How to Frame a Three Dimensional Object

Step One: Bring in your artwork

On Thursday August 16th an artist came into our store. Gabriella Radujko brought with her a plate series titled “It’s a Natural World.” The series consists of plates of different sizes and materials. Each one is unique in its content and composition.

Step Two: Discuss possibilities

First we assessed the artwork, taking note of the many different materials used to create it. The plates were ceramic, crystal and porcelain. Each one uses different materials to tell a story. We noted the fragility of the pieces and began to brainstorm ideas. The goal was to find something that showed off the pieces but remained archival and centered around preservation. Shadowboxes provided the depth we needed, but the solid frame prevented the pieces from being viewed in their entirety. So we went with a different solution, plexi boxes.

Step Three: Confirm selection and complete the solution

“Needle Mountain” 2018

“Needle Mountain” 2018

After deciding on clear plexi boxes, we began discussing the other visual aspects. Rather than putting a colored mat behind the piece we opted for a more natural look. By using wood behind the piece we were able to highlight a reoccurring theme of the series. We determined the size and depth of each one, creating varying sizes. To maintain a cohesive visual, we decided to keep all the pieces square.

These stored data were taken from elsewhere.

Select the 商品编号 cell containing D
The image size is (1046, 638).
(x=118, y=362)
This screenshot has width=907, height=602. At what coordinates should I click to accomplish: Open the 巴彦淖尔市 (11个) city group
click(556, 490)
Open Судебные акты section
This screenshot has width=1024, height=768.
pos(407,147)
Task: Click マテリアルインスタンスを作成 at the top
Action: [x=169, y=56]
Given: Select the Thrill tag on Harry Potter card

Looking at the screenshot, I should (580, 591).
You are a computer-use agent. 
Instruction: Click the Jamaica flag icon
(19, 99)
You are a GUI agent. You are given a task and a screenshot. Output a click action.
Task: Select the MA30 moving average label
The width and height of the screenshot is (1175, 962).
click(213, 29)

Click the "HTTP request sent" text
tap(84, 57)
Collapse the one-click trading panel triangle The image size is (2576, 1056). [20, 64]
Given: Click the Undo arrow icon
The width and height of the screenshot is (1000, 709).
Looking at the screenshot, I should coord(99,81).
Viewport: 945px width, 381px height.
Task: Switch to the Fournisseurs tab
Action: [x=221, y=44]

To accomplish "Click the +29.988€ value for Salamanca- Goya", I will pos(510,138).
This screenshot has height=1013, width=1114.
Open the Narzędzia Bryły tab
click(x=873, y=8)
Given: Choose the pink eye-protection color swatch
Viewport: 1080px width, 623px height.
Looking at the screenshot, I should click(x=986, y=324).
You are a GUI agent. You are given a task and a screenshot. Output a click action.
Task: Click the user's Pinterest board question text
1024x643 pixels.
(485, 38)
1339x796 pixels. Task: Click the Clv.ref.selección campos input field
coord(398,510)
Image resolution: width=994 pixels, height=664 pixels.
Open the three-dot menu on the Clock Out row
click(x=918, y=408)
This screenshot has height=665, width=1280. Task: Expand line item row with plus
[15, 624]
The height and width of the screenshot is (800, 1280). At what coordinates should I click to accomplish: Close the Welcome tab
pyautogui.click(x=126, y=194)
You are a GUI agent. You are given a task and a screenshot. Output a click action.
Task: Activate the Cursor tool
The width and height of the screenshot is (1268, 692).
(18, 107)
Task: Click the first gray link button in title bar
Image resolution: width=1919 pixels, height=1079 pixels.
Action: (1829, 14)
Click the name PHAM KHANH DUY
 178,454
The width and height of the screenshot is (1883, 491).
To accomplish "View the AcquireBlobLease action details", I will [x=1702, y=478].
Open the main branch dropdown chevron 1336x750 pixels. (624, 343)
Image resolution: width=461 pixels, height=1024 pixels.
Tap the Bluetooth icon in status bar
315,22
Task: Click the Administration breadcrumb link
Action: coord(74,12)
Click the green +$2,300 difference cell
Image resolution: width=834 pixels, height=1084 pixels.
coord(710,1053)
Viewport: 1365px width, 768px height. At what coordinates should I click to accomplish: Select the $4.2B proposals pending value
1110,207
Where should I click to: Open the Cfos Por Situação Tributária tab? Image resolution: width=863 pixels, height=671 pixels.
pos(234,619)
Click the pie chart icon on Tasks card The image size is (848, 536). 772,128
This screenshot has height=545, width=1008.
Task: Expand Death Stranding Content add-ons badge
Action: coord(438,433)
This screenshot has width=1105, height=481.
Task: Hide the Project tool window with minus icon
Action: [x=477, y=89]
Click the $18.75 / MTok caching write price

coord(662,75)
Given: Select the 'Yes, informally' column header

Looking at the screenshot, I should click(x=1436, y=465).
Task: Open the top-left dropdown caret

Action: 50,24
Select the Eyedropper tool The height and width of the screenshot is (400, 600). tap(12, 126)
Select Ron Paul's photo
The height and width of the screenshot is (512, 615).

Step Four: Put all the pieces together

“Telling the Bees” 2018

“Telling the Bees” 2018

Then we edited our primary decision to have wood as a backdrop for the pieces. Upon the arrival of the pieces, we realized that there was a way to have a frame within the box. Instead of mounting the plates on the wood and calling it a day, we brought in a new piece. Typically when we create plexi boxes we use a mat as a background and a wooden frame behind it for added support. In this case we brought it to the foreground, framing the plates within the plexi. This added the affect of a more traditional frame without being visually obtrusive.

Step Five: See finished pieces

To hang the pieces with the most stability we used french cleats for the hanging hardware. This would allow for easy removal as well as stable hanging. The finished pieces showed off Gabriella's intricate work without drawing attention to the boxes themselves. They will hang in her new studio in Erector Square along with a fifth plate that we are currently framing.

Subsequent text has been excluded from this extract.